» Short problem:
Can you edit the records below so that "GUI agent" reads "screen agent" and nothing else changes?

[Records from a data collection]
....

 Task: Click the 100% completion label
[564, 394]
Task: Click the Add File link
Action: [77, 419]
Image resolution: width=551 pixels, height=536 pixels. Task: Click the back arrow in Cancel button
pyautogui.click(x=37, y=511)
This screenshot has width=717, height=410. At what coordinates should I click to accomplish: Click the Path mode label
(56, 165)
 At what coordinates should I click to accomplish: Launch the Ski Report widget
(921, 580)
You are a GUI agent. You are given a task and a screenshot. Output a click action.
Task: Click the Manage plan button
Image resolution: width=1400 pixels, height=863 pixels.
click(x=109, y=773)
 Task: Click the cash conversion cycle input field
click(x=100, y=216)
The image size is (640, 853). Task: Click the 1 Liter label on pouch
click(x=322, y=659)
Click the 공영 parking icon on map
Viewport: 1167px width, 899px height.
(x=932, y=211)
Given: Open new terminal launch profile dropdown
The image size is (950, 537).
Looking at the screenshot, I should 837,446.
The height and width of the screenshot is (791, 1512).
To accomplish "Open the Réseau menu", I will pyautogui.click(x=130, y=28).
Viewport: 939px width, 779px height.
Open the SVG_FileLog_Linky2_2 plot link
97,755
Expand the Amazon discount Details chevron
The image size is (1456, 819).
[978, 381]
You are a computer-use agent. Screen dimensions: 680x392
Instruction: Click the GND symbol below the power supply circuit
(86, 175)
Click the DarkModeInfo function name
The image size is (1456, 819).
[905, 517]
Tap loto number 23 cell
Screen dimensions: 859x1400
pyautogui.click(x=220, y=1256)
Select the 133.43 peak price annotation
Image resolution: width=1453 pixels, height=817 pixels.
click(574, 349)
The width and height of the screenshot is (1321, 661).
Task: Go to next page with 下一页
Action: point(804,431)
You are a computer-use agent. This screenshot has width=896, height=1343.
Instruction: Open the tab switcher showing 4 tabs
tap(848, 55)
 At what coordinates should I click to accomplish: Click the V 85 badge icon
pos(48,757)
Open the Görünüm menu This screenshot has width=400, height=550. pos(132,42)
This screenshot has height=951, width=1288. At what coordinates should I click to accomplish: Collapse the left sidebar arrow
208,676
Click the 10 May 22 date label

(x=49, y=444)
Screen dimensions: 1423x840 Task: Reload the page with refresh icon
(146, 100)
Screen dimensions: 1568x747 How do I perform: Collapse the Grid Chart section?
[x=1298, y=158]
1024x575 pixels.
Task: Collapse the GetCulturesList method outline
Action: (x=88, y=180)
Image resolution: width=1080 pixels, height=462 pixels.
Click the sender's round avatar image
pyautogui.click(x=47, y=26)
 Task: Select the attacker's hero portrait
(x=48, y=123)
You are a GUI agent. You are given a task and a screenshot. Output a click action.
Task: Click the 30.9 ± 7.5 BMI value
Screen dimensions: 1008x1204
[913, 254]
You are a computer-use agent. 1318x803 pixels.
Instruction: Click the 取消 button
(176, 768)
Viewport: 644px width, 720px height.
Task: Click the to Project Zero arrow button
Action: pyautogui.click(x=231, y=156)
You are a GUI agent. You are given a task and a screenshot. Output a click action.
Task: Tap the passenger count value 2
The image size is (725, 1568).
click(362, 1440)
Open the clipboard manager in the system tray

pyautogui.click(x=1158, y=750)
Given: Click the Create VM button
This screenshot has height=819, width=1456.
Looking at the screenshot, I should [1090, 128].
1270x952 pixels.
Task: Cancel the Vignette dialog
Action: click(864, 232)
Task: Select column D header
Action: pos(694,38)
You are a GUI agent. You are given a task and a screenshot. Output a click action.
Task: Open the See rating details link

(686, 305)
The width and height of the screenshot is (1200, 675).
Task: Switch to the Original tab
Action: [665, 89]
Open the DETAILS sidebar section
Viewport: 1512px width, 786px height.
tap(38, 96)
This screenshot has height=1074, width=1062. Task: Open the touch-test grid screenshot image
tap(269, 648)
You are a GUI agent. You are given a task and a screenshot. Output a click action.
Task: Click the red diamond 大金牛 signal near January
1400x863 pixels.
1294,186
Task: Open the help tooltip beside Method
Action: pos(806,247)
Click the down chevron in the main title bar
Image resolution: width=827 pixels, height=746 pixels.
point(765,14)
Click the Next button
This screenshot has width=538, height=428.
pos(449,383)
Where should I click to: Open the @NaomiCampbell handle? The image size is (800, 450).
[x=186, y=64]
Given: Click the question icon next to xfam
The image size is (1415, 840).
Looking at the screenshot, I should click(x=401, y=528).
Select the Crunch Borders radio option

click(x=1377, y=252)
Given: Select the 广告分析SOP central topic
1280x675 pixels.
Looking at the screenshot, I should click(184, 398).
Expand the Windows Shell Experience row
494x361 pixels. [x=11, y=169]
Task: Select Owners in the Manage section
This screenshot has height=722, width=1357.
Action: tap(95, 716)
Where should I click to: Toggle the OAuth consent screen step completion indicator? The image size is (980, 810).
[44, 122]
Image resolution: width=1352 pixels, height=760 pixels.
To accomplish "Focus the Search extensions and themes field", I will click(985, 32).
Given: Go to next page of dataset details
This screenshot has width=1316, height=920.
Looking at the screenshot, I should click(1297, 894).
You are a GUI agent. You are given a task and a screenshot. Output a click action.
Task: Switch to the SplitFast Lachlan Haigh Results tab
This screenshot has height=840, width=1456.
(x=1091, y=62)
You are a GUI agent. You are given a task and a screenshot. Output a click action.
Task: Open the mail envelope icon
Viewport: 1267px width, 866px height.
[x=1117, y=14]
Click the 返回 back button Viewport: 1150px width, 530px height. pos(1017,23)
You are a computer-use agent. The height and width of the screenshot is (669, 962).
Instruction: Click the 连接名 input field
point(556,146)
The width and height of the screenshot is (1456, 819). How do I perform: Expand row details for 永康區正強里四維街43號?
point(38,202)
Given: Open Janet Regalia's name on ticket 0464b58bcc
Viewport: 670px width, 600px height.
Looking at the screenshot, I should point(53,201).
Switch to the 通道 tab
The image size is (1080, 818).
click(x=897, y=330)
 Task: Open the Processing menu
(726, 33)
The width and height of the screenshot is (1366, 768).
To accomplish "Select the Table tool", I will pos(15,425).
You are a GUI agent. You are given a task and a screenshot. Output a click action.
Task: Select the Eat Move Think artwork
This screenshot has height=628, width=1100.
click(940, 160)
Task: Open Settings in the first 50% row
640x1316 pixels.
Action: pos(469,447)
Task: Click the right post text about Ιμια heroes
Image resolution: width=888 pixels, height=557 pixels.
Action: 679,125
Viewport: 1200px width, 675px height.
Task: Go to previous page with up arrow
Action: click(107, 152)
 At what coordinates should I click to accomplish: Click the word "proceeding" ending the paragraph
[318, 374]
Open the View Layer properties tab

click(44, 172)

....

» Answer to the exercise:
 Task: Click the 100% completion label
[564, 394]
Task: Click the Add File link
Action: [77, 419]
Image resolution: width=551 pixels, height=536 pixels. Task: Click the back arrow in Cancel button
pyautogui.click(x=37, y=511)
This screenshot has width=717, height=410. At what coordinates should I click to accomplish: Click the Path mode label
(56, 165)
 At what coordinates should I click to accomplish: Launch the Ski Report widget
(921, 580)
You are a screen agent. You are given a task and a screenshot. Output a click action.
Task: Click the Manage plan button
Image resolution: width=1400 pixels, height=863 pixels.
click(x=109, y=773)
 Task: Click the cash conversion cycle input field
click(x=100, y=216)
The image size is (640, 853). Task: Click the 1 Liter label on pouch
click(x=322, y=659)
Click the 공영 parking icon on map
Viewport: 1167px width, 899px height.
(x=932, y=211)
Given: Open new terminal launch profile dropdown
The image size is (950, 537).
Looking at the screenshot, I should 837,446.
The height and width of the screenshot is (791, 1512).
To accomplish "Open the Réseau menu", I will pyautogui.click(x=130, y=28).
Viewport: 939px width, 779px height.
Open the SVG_FileLog_Linky2_2 plot link
97,755
Expand the Amazon discount Details chevron
The image size is (1456, 819).
[978, 381]
You are a computer-use agent. Screen dimensions: 680x392
Instruction: Click the GND symbol below the power supply circuit
(86, 175)
Click the DarkModeInfo function name
The image size is (1456, 819).
[905, 517]
Tap loto number 23 cell
Screen dimensions: 859x1400
pyautogui.click(x=220, y=1256)
Select the 133.43 peak price annotation
Image resolution: width=1453 pixels, height=817 pixels.
click(574, 349)
The width and height of the screenshot is (1321, 661).
Task: Go to next page with 下一页
Action: point(804,431)
You are a computer-use agent. This screenshot has width=896, height=1343.
Instruction: Open the tab switcher showing 4 tabs
tap(848, 55)
 At what coordinates should I click to accomplish: Click the V 85 badge icon
pos(48,757)
Open the Görünüm menu This screenshot has width=400, height=550. pos(132,42)
This screenshot has height=951, width=1288. At what coordinates should I click to accomplish: Collapse the left sidebar arrow
208,676
Click the 10 May 22 date label

(x=49, y=444)
Screen dimensions: 1423x840 Task: Reload the page with refresh icon
(146, 100)
Screen dimensions: 1568x747 How do I perform: Collapse the Grid Chart section?
[x=1298, y=158]
1024x575 pixels.
Task: Collapse the GetCulturesList method outline
Action: (x=88, y=180)
Image resolution: width=1080 pixels, height=462 pixels.
Click the sender's round avatar image
pyautogui.click(x=47, y=26)
 Task: Select the attacker's hero portrait
(x=48, y=123)
You are a screen agent. You are given a task and a screenshot. Output a click action.
Task: Click the 30.9 ± 7.5 BMI value
Screen dimensions: 1008x1204
[913, 254]
You are a computer-use agent. 1318x803 pixels.
Instruction: Click the 取消 button
(176, 768)
Viewport: 644px width, 720px height.
Task: Click the to Project Zero arrow button
Action: pyautogui.click(x=231, y=156)
You are a screen agent. You are given a task and a screenshot. Output a click action.
Task: Tap the passenger count value 2
The image size is (725, 1568).
click(362, 1440)
Open the clipboard manager in the system tray

pyautogui.click(x=1158, y=750)
Given: Click the Create VM button
This screenshot has height=819, width=1456.
Looking at the screenshot, I should [1090, 128].
1270x952 pixels.
Task: Cancel the Vignette dialog
Action: click(864, 232)
Task: Select column D header
Action: pos(694,38)
You are a screen agent. You are given a task and a screenshot. Output a click action.
Task: Open the See rating details link

(686, 305)
The width and height of the screenshot is (1200, 675).
Task: Switch to the Original tab
Action: [665, 89]
Open the DETAILS sidebar section
Viewport: 1512px width, 786px height.
tap(38, 96)
This screenshot has height=1074, width=1062. Task: Open the touch-test grid screenshot image
tap(269, 648)
You are a screen agent. You are given a task and a screenshot. Output a click action.
Task: Click the red diamond 大金牛 signal near January
1400x863 pixels.
1294,186
Task: Open the help tooltip beside Method
Action: pos(806,247)
Click the down chevron in the main title bar
Image resolution: width=827 pixels, height=746 pixels.
point(765,14)
Click the Next button
This screenshot has width=538, height=428.
pos(449,383)
Where should I click to: Open the @NaomiCampbell handle? The image size is (800, 450).
[x=186, y=64]
Given: Click the question icon next to xfam
The image size is (1415, 840).
Looking at the screenshot, I should click(x=401, y=528).
Select the Crunch Borders radio option

click(x=1377, y=252)
Given: Select the 广告分析SOP central topic
1280x675 pixels.
Looking at the screenshot, I should click(184, 398).
Expand the Windows Shell Experience row
494x361 pixels. [x=11, y=169]
Task: Select Owners in the Manage section
This screenshot has height=722, width=1357.
Action: tap(95, 716)
Where should I click to: Toggle the OAuth consent screen step completion indicator? The image size is (980, 810).
[44, 122]
Image resolution: width=1352 pixels, height=760 pixels.
To accomplish "Focus the Search extensions and themes field", I will click(985, 32).
Given: Go to next page of dataset details
This screenshot has width=1316, height=920.
Looking at the screenshot, I should click(1297, 894).
You are a screen agent. You are given a task and a screenshot. Output a click action.
Task: Switch to the SplitFast Lachlan Haigh Results tab
This screenshot has height=840, width=1456.
(x=1091, y=62)
You are a screen agent. You are given a task and a screenshot. Output a click action.
Task: Open the mail envelope icon
Viewport: 1267px width, 866px height.
[x=1117, y=14]
Click the 返回 back button Viewport: 1150px width, 530px height. pos(1017,23)
You are a computer-use agent. The height and width of the screenshot is (669, 962).
Instruction: Click the 连接名 input field
point(556,146)
The width and height of the screenshot is (1456, 819). How do I perform: Expand row details for 永康區正強里四維街43號?
point(38,202)
Given: Open Janet Regalia's name on ticket 0464b58bcc
Viewport: 670px width, 600px height.
Looking at the screenshot, I should point(53,201).
Switch to the 通道 tab
The image size is (1080, 818).
click(x=897, y=330)
 Task: Open the Processing menu
(726, 33)
The width and height of the screenshot is (1366, 768).
To accomplish "Select the Table tool", I will pos(15,425).
You are a screen agent. You are given a task and a screenshot. Output a click action.
Task: Select the Eat Move Think artwork
This screenshot has height=628, width=1100.
click(940, 160)
Task: Open Settings in the first 50% row
640x1316 pixels.
Action: pos(469,447)
Task: Click the right post text about Ιμια heroes
Image resolution: width=888 pixels, height=557 pixels.
Action: 679,125
Viewport: 1200px width, 675px height.
Task: Go to previous page with up arrow
Action: click(107, 152)
 At what coordinates should I click to accomplish: Click the word "proceeding" ending the paragraph
[318, 374]
Open the View Layer properties tab

click(44, 172)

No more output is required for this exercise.